Love will be the first topic to be explored in a series of podcasts being launched by National Museums Liverpool (NML) this week.

Hosted by Jane Garvey, former presenter of BBC Radio 4’s Woman’s Hour, Re:PRESENT aims to bring the mysteries of the museums into people’s homes during lockdown.

 

David Watson, Executive Director of Audiences and Media at NML, said:

“The series will take historical stories from our collections and give them a new lease of life by presenting them with a modern twist via a range of diverse voices from the past and present. We hope to continue to inspire our visitors while we are closed during lockdown but also bring our collections to new audiences.

 

“Digital storytelling has become more important than ever and will continue to be so. Stories are the essence behind people’s love of museums. We have the broadest range of stories to tell and this podcast series is an opportunity to reflect on just some of the incredible stories from our collections, programmes and communities.”

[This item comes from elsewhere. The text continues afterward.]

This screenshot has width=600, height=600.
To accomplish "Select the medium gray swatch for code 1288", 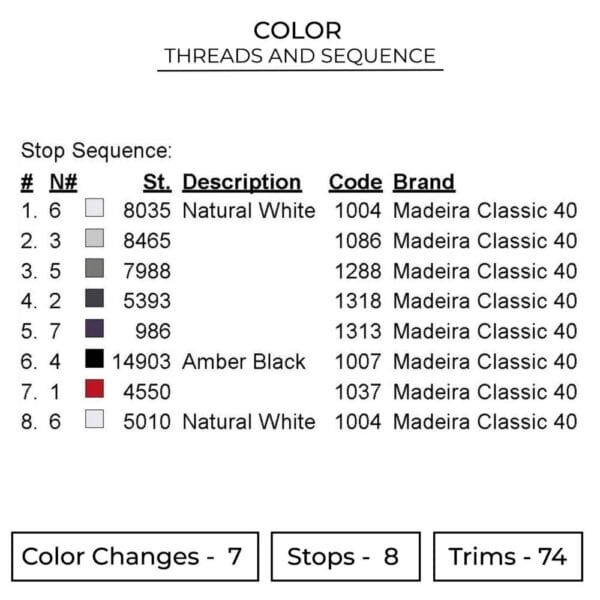I will tap(95, 269).
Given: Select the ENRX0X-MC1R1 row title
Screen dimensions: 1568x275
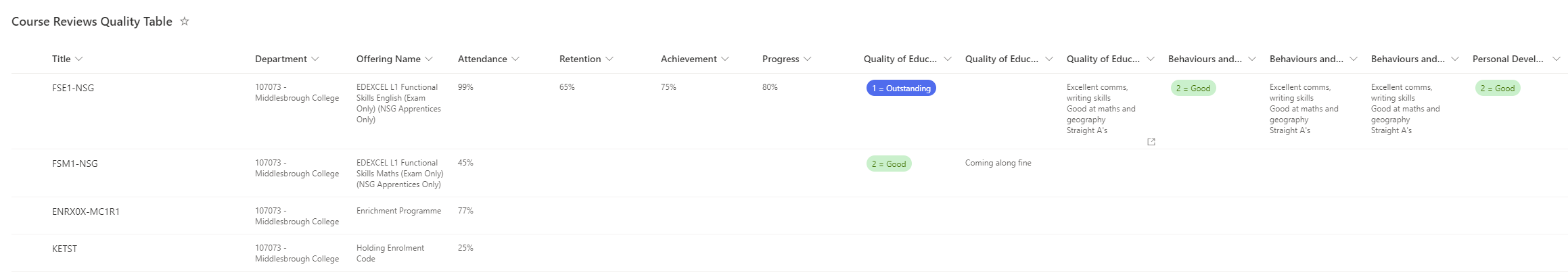Looking at the screenshot, I should (x=86, y=211).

The first episode will revisit the story of former merchant navy men Michael Rudder and Dominic Brown, who many will remember from the Hello Sailor exhibition at Maritime Museum. The couple met on board a ship in the 1970s and are still together 45 years later. They compare being cooped up together at sea to being in lockdown.

 

We’ll hear from Alayo Akinkugbe, who founded the Instagram account @ABlackHistoryOfArt to highlight overlooked black artists, sitters, curators and thinkers from art history and the present day. Alayo, along with art historian and collector Dr Michael Barclay, will share their thoughts on the artist Glynn Philpott, whose lover Vivian Forbes took his own life the day after Philpott’s funeral.

  

The first episode will also feature Ian Murphy from Maritime Museum talking about the sinking of the Lusitania in WWI and we’ll hear a love poem written by an engineer who lost his life during the sinking and never got the chance to meet his unborn daughter.

 

Host Jane Garvey, whose own great grandfather died on board the Lusitania, said:

“My grandmother lived with us when I was a child. She was just a teenager when her dad was drowned, so I grew up knowing a little bit about the sinking of the Lusitania and the impact it had on so many people’s lives in Liverpool. I’m really proud to be playing a part in bringing just some of the material in Liverpool’s museums and galleries to life. This isn’t stuffy or dry, it’s real people telling their own stories and living through history”.

Future themes include work, isolation, movement, resilience and protest with stories on Liverpool 8 Against Apartheid, the MV Derbyshire disaster and transatlantic slavery. We’ll be speaking to organisations such as Black Lives Matter, Down’s Syndrome Association, GenderSpace and more.

 

You can find the podcast on National Museum Liverpool’s website, Spotify, Apple Podcasts, Google Podcasts or wherever you get your podcasts. The first episode will be available from Friday 5 March. A new episode will be released every two weeks.